The head of the Roman Catholic Church in Rhode Island also weighed in on the ceremony. Bishop Thomas Tobin said Chafee should respect the “heartfelt sentiments of the vast majority of Rhode Islanders” by calling the tree a Christmas tree.
“It’s very unfortunate that the governor has caused so much division in the state that he cannot even have a publicly announced Christmas tree lighting ceremony,” Tobin said in a statement.
Chafee, an independent, has said that while he calls the tree at his home a Christmas tree, he prefers a more inclusive term for the tree that stands inside the Statehouse. Chafee notes that his predecessor, Republican former Gov. Don Carcieri, also called it a holiday tree and argues that the term is in keeping with the state’s founding by Roger Williams as a sanctuary of religious tolerance.
“The tree should be lit, and it shouldn’t be a chaotic, disrespectful event,” Chafee said.
Radio talk show host John DePetro of WPRO-AM organized last year’s protest and said he had been planning one for the ceremony this year. He said the plan had been to sing the carol “Silent Night” after the tree was lit.

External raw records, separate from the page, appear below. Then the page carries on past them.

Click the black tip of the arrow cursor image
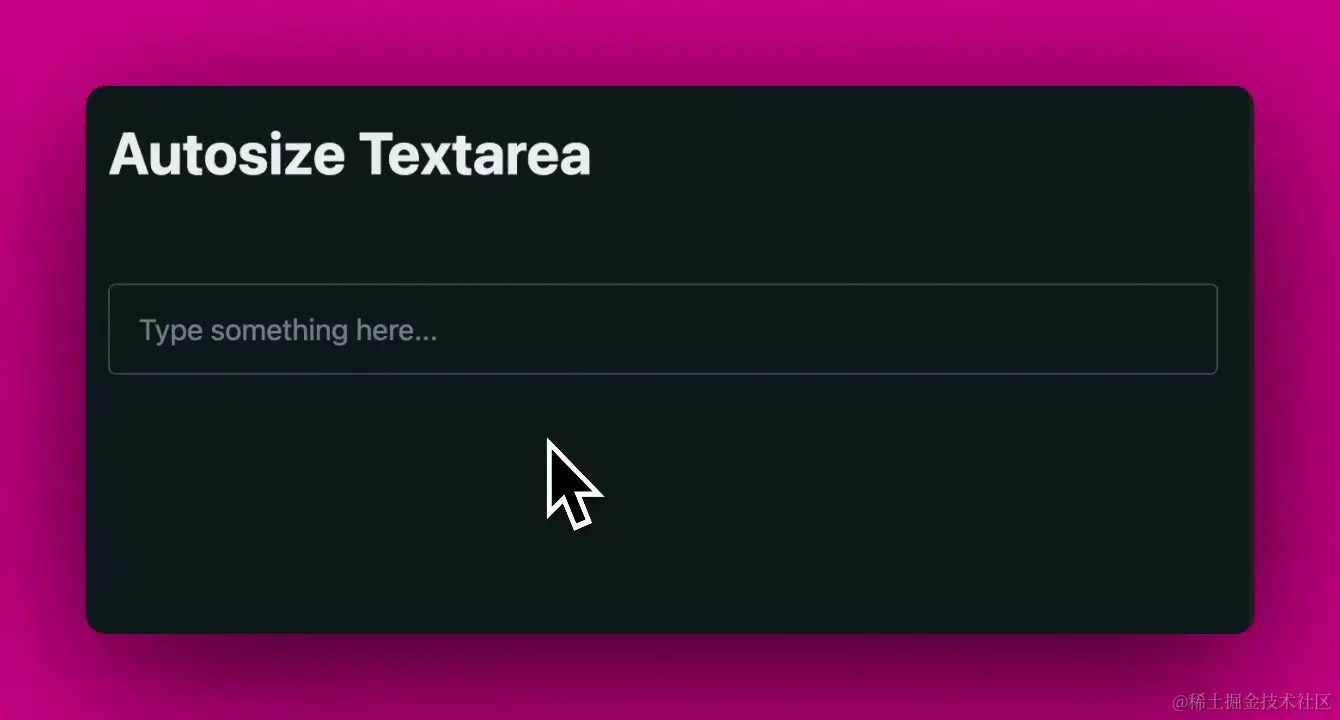Viewport: 1340px width, 720px height. (x=552, y=446)
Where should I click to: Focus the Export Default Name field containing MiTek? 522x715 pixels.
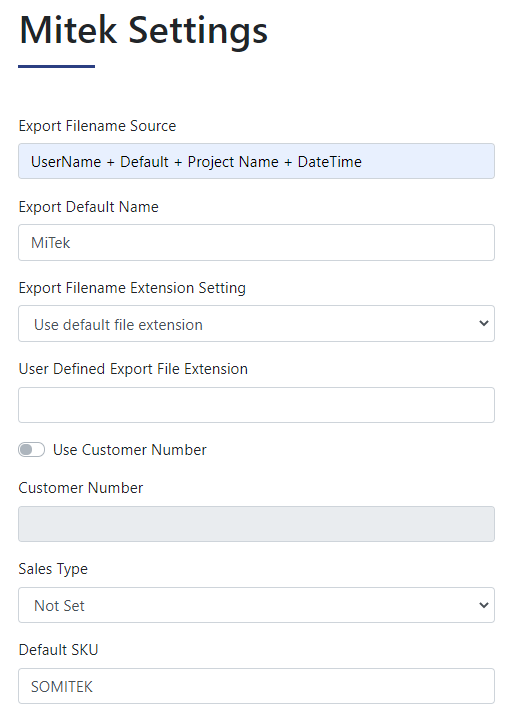pyautogui.click(x=256, y=243)
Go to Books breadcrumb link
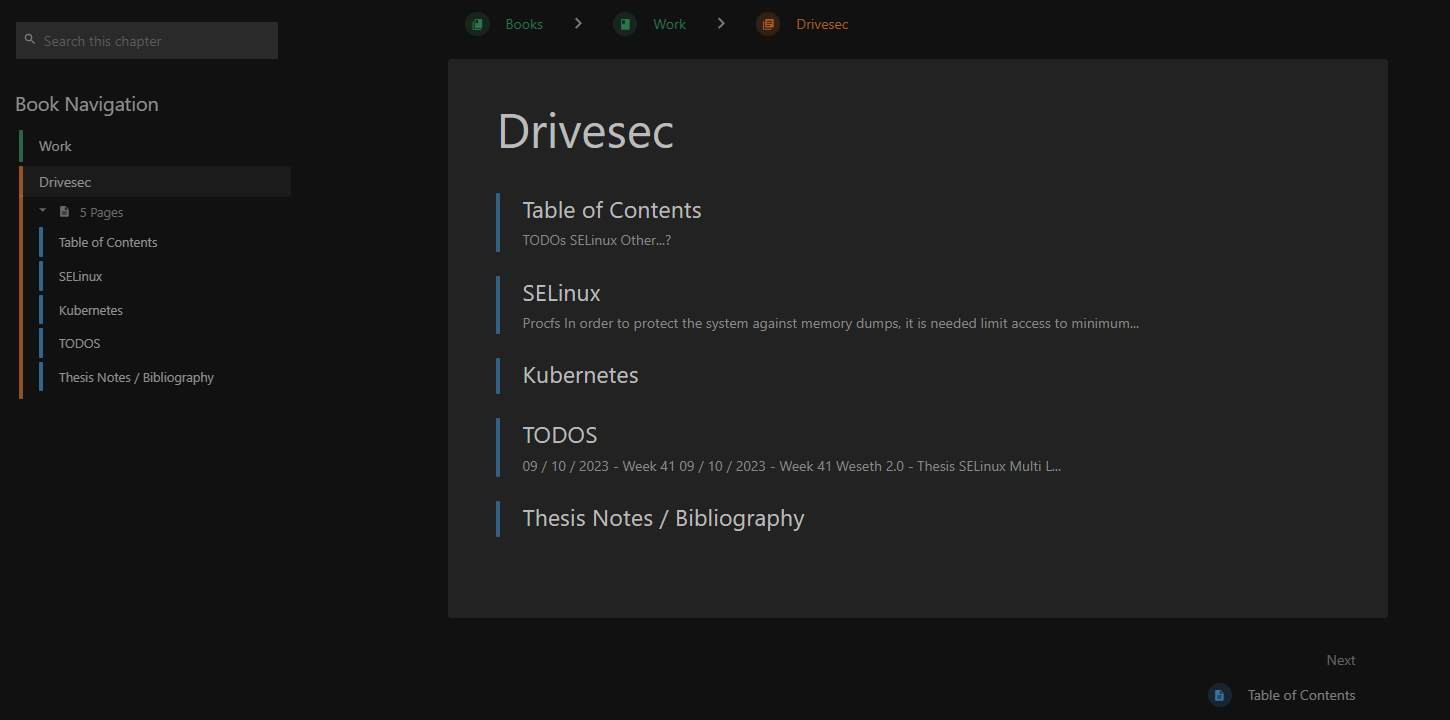The image size is (1450, 720). coord(524,24)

DePetro said he would call the governor’s office to arrange his own evening event where people can sing traditional carols.
He said no one intended to interrupt the children’s chorus during last year’s ceremony.
“The only disrespect being shown is from him (Chafee) referring to a Christmas tree as a holiday tree,” DePetro said.
Unlike the hundreds of people who turned out last year, yesterday’s ceremony was witnessed by a handful of state employees, reporters, student musicians and about two dozen family members. During the holiday season the Statehouse hosts student concerts on a nearly daily basis.
After he flipped the switch, Chafee spoke to the junior high orchestral students from Cranston and thanked them for performing.
Parent Lisa Gibb said she was delighted that Chafee attended her 14-year-old son Noah’s concert. Gibb had heard about the tumult over the tree, but she was thinking about other things yesterday.
“It’s beautiful,” Gibb said of the tree. Then she smiled at Noah, who plays guitar in the orchestra. “I’m really proud of him.”